* [Directives]:
A. From the page on Interface Contracts, list every field of the KitInput interface whose name is followed by a question mark, marking it optional.
B. Write out the stretch of the Interface Contracts page from "How typed handoffs" through "parsing generated files.".

* [Selection]:

How typed handoffs work between Kit phases — the InterfaceContract type, what it contains, and how downstream Kits consume upstream contracts without parsing generated files.

Interface Contracts

When a Kit generates a module, it writes an Interface Contract — a structured description of what the module exports. Downstream Kits read these contracts to understand what their dependencies provide, without needing to parse source files or make assumptions about naming conventions.

Interface Contracts are the typed communication channel between Kits.

The KitInput/KitOutput Contract

Every Kit receives a KitInput and returns a KitOutput. These interfaces define the boundary between the generation pipeline and each Kit:

interface KitInput {
  /** The impl node ID from context_artifacts */
  nodeId: string
  /** The impl node type (e.g., 'impl_entity', 'impl_operation') */
  implNodeType: string
  /** Human-readable label for logging */
  label: string
  /** The spec node this Kit is implementing */
  specNode: ContextArtifact
  /** What upstream modules expose — loaded from graph before Kit runs */
  upstreamContracts: InterfaceContract[]
  /** Best-matching pattern from the flywheel, if any */
  patternSeed?: PatternMatch
  /** Feedback from previous failed attempt */
  previousDiff?: StructuralDiff
  /** Retry attempt number (1-indexed) */
  attempt?: number
  /** Whether this is a restart of a previously failed run */
  isRestart?: boolean
  /** Kit type identifier for routing */
  kitType?: KitType
  /** Project tech stack and conventions */
  projectContext: ProjectContext
}

interface KitOutput {
  /** Generated source files */
  files: Array<{ path: string; content: string }>
  /** Generated test files */
  testFiles: Array<{ path: string; content: string }>
  /** What this module exports — consumed by downstream Kits */
  exportedInterface: InterfaceContract
}

The upstreamContracts field in KitInput and the exportedInterface field in KitOutput are the two sides of the typed handoff.

* [Entries]:
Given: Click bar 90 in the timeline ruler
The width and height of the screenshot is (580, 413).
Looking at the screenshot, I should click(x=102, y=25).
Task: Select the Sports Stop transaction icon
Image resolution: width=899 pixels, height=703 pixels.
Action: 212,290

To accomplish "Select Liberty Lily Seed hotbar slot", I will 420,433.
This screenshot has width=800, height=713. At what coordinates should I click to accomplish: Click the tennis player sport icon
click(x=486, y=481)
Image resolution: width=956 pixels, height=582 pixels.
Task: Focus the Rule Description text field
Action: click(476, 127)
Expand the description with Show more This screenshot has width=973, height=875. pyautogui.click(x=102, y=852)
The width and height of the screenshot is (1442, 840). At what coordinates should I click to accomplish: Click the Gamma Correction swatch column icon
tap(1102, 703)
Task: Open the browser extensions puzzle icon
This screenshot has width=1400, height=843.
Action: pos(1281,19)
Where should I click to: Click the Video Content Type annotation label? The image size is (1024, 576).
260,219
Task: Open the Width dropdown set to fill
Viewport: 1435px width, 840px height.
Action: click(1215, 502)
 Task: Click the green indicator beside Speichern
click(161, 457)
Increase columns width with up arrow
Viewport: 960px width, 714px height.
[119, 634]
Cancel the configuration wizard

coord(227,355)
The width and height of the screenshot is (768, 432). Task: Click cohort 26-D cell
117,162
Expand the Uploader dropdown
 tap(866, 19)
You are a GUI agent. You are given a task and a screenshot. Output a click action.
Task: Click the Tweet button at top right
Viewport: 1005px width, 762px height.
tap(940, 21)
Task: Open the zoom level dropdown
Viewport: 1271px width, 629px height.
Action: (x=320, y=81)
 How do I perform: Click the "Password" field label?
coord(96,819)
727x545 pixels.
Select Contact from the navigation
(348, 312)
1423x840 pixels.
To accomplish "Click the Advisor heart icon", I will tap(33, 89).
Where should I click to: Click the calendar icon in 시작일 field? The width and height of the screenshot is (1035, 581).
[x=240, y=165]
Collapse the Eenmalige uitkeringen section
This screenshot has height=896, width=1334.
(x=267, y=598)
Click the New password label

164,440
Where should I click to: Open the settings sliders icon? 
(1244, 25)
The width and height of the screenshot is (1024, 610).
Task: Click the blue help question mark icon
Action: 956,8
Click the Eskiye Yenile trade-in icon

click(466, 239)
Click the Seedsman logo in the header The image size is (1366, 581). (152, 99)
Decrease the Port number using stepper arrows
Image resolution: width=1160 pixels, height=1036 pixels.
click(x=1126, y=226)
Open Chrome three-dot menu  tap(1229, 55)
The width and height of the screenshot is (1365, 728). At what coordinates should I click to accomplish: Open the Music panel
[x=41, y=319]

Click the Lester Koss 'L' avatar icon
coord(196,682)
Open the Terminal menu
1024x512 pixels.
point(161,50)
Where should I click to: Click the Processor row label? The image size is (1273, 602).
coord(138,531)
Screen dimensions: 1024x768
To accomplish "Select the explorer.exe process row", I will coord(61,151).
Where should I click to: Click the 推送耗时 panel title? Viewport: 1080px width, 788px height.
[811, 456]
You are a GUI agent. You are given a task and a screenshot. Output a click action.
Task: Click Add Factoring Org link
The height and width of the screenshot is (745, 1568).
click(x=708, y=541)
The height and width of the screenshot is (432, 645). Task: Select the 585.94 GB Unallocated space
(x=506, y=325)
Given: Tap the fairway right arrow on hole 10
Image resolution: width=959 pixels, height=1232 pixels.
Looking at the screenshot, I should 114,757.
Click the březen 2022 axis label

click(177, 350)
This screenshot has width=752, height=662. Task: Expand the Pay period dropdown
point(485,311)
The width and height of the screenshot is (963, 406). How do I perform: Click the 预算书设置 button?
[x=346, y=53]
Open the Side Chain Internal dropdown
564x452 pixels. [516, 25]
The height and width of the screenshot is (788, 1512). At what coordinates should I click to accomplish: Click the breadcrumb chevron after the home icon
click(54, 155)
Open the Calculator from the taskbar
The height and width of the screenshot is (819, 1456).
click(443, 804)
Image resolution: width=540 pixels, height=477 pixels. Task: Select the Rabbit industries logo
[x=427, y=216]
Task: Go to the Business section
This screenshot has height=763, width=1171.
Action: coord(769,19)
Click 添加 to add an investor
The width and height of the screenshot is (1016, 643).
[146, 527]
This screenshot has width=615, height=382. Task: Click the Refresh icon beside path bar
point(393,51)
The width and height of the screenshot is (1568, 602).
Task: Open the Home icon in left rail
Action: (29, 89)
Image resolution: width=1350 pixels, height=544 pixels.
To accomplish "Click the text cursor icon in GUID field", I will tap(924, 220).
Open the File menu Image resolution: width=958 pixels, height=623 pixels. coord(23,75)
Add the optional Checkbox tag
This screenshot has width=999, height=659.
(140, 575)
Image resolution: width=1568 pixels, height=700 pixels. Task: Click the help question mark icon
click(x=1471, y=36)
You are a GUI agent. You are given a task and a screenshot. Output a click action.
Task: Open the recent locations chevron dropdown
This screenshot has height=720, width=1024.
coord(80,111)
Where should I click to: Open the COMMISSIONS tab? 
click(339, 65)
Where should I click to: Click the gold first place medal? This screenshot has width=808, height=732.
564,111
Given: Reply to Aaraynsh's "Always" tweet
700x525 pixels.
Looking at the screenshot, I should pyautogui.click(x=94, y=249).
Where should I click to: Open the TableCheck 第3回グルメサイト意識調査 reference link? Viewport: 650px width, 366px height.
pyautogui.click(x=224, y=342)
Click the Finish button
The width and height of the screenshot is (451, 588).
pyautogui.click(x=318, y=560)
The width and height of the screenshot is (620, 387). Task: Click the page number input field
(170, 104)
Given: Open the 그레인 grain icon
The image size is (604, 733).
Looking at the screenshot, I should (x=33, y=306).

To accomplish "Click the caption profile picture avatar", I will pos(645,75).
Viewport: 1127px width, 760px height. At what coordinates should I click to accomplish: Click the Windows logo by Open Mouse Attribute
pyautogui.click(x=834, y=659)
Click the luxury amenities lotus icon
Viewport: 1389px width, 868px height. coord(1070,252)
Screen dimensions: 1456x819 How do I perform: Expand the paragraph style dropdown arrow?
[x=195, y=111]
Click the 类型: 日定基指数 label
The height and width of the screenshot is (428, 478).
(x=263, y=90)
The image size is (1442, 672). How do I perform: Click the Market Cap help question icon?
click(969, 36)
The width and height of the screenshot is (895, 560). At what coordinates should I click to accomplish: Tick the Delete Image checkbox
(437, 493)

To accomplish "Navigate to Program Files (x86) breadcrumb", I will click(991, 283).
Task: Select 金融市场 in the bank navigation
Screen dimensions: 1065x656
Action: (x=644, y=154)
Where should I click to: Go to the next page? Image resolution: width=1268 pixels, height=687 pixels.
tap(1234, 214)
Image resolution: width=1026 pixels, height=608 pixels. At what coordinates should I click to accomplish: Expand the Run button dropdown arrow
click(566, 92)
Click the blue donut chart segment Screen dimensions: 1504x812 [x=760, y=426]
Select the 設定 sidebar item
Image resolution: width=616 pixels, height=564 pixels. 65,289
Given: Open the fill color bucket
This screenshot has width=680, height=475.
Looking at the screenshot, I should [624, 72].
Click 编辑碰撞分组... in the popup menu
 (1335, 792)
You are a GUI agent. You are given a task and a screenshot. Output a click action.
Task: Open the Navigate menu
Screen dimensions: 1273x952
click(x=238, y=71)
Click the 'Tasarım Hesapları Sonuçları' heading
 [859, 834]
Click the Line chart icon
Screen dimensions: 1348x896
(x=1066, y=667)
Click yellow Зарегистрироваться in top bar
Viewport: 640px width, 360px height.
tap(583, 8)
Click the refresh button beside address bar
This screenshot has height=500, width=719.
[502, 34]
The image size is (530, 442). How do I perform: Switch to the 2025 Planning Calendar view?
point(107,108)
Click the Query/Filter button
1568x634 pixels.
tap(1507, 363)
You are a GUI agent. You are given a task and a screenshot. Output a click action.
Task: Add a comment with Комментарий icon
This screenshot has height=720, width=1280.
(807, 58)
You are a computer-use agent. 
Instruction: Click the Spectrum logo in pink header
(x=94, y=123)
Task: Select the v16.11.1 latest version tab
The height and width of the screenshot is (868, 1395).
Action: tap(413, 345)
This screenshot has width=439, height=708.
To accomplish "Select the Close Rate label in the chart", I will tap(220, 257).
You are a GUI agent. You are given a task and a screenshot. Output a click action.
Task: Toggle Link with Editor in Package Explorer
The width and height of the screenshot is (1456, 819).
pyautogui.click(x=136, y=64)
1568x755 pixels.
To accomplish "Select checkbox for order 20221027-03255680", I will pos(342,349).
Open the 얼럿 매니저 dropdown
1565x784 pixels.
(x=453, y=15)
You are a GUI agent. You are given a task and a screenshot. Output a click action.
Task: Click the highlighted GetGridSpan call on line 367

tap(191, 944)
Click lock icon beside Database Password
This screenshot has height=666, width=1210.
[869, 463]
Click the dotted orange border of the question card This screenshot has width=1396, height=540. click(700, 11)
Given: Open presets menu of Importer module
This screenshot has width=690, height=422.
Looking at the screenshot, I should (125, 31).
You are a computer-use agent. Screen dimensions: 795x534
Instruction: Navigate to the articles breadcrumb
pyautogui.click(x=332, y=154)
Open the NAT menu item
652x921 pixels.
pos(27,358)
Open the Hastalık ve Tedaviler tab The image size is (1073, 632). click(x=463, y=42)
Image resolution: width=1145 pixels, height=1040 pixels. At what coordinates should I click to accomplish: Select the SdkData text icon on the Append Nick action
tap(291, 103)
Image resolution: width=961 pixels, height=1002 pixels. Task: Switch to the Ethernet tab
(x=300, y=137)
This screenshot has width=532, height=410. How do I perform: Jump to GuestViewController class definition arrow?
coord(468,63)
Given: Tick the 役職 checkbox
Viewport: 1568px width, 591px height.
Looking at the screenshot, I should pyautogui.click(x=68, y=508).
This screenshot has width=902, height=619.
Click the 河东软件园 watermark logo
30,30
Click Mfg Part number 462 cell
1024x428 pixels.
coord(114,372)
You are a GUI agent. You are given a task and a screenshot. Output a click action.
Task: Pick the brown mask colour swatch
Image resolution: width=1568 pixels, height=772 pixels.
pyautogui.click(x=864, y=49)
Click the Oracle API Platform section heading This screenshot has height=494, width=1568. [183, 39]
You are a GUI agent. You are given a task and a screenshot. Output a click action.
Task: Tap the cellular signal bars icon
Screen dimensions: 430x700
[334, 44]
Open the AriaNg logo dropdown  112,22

* [Per-task answers]:
A. patternSeed, previousDiff, attempt, isRestart, kitType

B.
How typed handoffs work between Kit phases — the InterfaceContract type, what it contains, and how downstream Kits consume upstream contracts without parsing generated files.